Dataset entries:
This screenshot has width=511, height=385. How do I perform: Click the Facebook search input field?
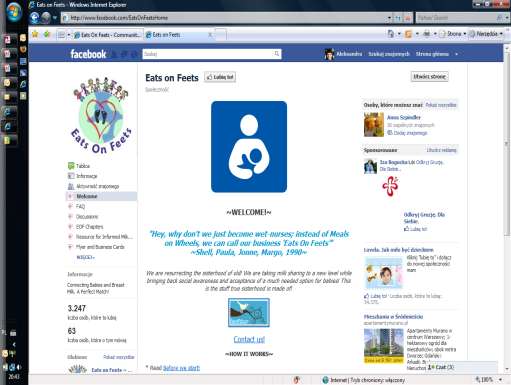pyautogui.click(x=208, y=54)
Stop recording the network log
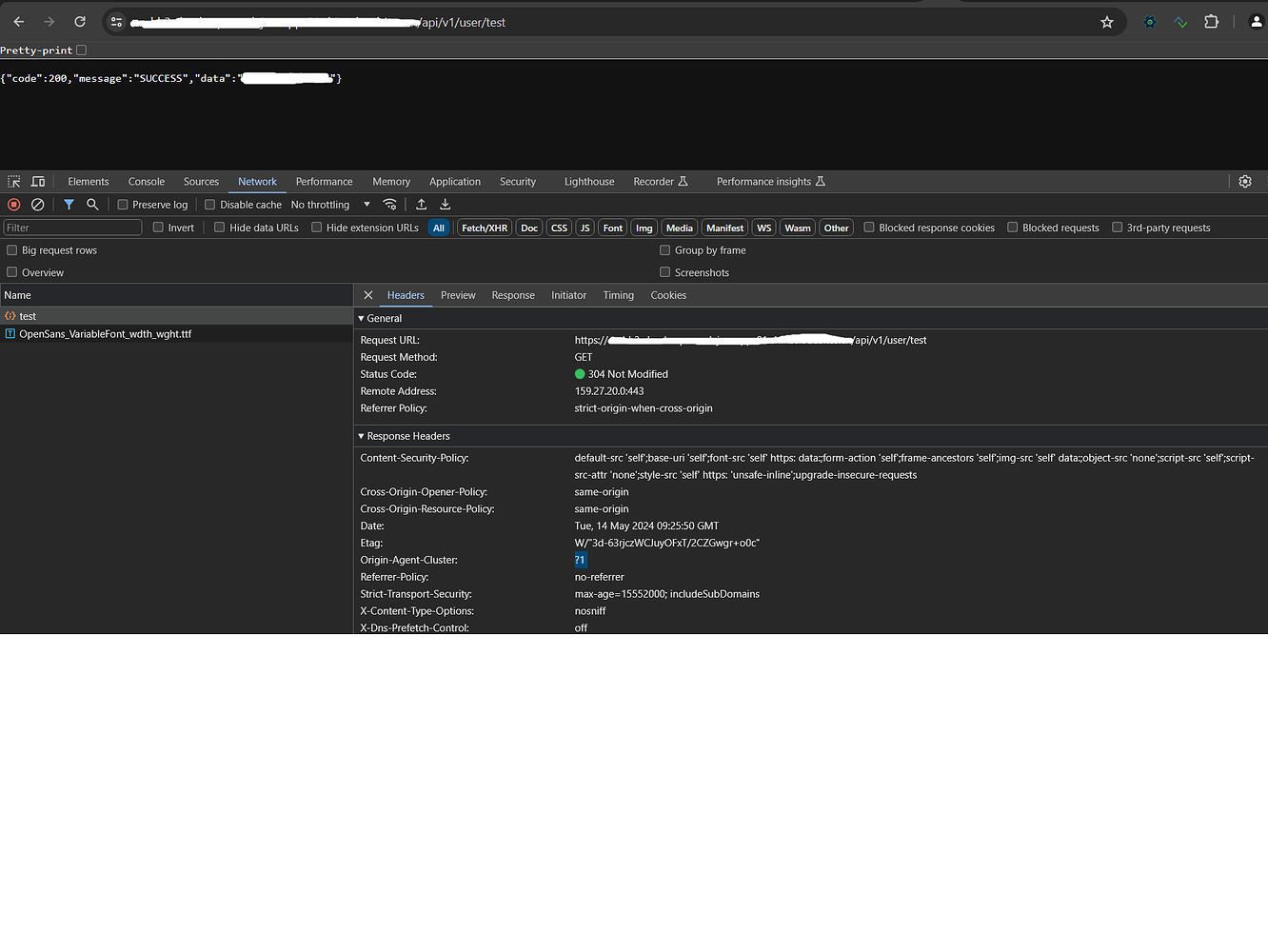The height and width of the screenshot is (952, 1268). (13, 204)
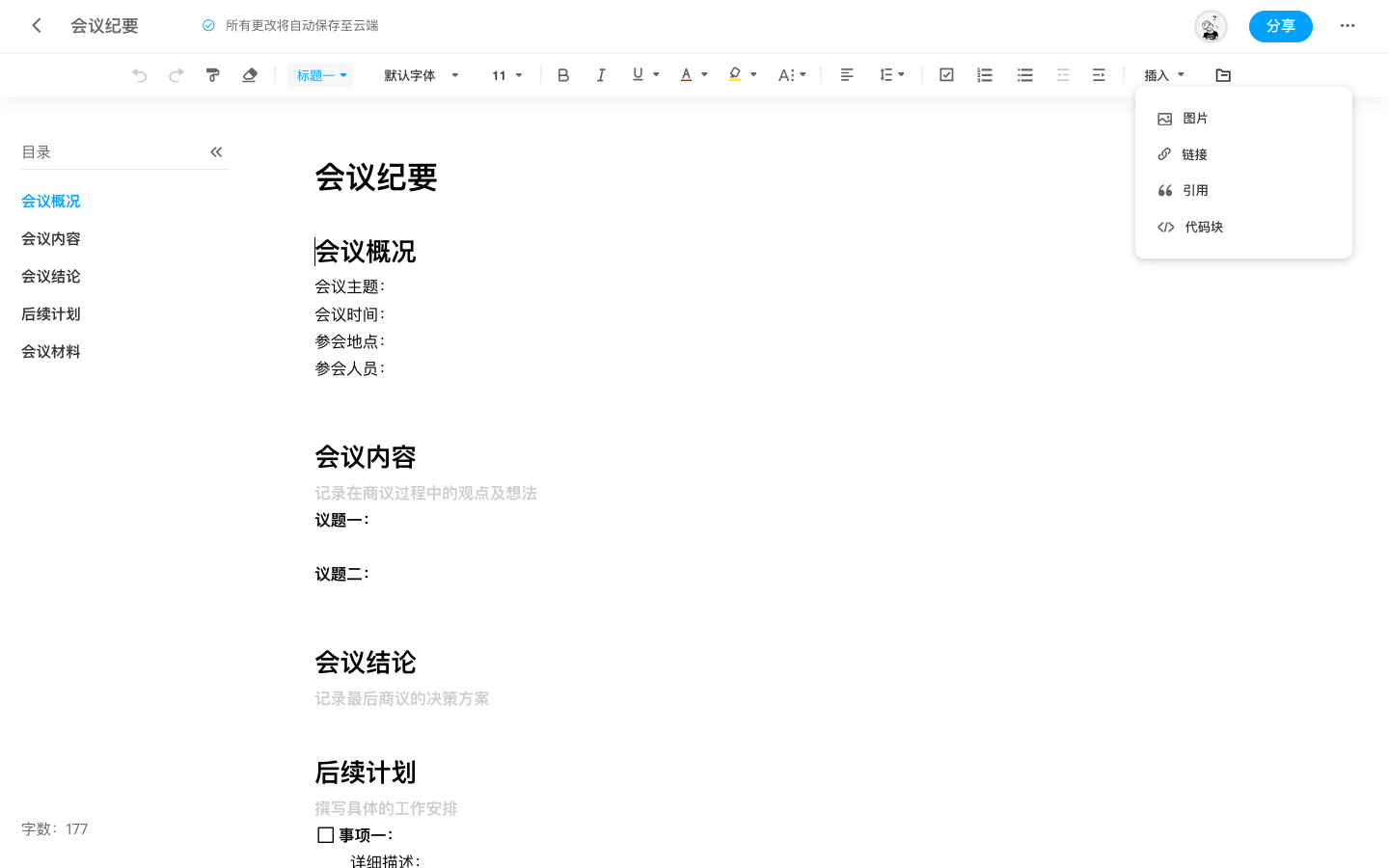Click the user avatar in the top bar
The width and height of the screenshot is (1389, 868).
[x=1211, y=26]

EXERCISE INSTRUCTIONS: Could you set down every entry again exactly as written, leaving out any pictures?

COMPLETED TASK:
This screenshot has width=511, height=385. How do I perform: Click the Facebook search input field?
pyautogui.click(x=208, y=54)
Stop recording the network log
The height and width of the screenshot is (952, 1268). (13, 204)
Click the user avatar in the top bar
The width and height of the screenshot is (1389, 868).
[x=1211, y=26]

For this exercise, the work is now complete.